Tapi di belahan dunia sana, ada anak-anak seumur kita atau bahkan lebih muda yang tak pernah punya waktu untuk drama korea, tapi setiap hari berhadapan dengan drama kematian. Mereka tak punya pilihan selain menjadi pemberani. Saat kita sibuk mengeluh karena sinyal Wifi lelet, mereka berjuang dengan tubuh penuh luka, mempertahankan masjid Al-Aqsha dengan takbir dan batu.
Mereka sedang berjihad.
Dan kita?
Apakah cukup hanya menangis saat melihat video penderitaan mereka? Apakah cukup menekan tombol “share” dan merasa sudah ikut peduli?
Tidak.
Jihad hari ini, bagi kita yang jauh dari medan perang, bukan berarti harus memanggul senjata. Tapi memanggul amanah. Menjadi bagian dari barisan yang menebar kesadaran, menjaga semangat, dan menolak tunduk pada narasi dunia yang ingin melupakan Palestina.
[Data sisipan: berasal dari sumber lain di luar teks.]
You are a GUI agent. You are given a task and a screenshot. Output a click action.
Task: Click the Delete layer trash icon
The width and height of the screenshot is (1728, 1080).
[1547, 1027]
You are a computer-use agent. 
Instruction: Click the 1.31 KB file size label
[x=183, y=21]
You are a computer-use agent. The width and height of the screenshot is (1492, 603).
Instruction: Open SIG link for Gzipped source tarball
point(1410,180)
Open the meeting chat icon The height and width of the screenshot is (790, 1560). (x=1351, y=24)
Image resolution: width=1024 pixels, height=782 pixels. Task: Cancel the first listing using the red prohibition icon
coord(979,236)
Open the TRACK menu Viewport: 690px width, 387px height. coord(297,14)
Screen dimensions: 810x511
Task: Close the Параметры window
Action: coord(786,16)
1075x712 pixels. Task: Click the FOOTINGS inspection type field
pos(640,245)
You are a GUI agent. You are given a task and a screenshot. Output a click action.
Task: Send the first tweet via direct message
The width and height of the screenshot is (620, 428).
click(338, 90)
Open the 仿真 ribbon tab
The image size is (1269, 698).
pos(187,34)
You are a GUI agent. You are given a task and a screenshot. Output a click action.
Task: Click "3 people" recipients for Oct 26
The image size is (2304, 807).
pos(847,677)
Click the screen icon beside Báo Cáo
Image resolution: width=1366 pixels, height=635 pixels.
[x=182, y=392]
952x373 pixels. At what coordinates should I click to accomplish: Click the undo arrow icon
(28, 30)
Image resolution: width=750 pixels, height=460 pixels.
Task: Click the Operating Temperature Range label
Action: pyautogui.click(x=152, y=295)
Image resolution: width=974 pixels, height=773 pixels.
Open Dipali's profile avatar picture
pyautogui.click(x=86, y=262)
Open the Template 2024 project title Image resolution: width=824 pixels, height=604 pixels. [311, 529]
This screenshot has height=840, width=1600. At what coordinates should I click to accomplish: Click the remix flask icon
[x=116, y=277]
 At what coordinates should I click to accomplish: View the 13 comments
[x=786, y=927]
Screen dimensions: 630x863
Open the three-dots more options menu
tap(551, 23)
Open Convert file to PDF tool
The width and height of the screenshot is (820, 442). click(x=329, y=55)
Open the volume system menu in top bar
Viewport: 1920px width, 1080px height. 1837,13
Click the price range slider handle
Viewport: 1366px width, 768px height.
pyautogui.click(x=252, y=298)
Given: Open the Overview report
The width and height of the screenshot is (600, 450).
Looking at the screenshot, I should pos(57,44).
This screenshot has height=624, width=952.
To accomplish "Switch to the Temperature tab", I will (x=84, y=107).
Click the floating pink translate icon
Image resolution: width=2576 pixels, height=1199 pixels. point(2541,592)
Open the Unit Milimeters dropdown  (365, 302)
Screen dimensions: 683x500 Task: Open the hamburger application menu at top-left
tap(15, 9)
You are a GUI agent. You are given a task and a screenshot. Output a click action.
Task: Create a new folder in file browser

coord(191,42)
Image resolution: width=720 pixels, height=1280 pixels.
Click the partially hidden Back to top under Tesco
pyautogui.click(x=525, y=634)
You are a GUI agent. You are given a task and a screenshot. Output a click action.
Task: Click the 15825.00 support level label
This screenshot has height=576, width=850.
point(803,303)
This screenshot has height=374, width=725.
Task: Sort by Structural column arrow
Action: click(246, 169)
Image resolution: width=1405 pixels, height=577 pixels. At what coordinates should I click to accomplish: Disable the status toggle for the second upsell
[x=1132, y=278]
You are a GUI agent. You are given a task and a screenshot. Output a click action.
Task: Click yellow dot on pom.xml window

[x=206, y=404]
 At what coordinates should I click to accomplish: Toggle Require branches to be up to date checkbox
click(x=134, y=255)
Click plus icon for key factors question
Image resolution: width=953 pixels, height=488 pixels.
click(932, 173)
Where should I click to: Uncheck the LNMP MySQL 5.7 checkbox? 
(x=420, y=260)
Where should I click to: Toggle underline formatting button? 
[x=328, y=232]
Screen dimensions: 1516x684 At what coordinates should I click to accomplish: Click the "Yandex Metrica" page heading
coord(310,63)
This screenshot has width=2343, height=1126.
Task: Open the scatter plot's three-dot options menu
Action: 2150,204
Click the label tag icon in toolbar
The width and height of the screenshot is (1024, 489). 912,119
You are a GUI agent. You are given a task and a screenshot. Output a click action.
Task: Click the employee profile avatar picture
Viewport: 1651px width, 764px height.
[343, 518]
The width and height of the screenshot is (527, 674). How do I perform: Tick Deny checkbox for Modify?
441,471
Kita bisa mulai dari doa yang tak pernah putus. Dari dompet yang kita buka untuk donasi. Dari suara yang kita angkat, dari konten yang kita buat, dari waktu yang kita sisihkan untuk belajar agar kelak mampu memimpin dan mengubah keadaan. Kita bisa menulis, berbicara, mengajar, mendidik, bahkan memboikot dengan pilihan yang kita ambil.
Dulu, generasi 45 merebut kemerdekaan dengan darah dan air mata. Kini, kita juga punya ladang jihad. Jangan sampai sejarah mencatat kita sebagai generasi yang sibuk rebahan saat Al-Aqsha dihinakan.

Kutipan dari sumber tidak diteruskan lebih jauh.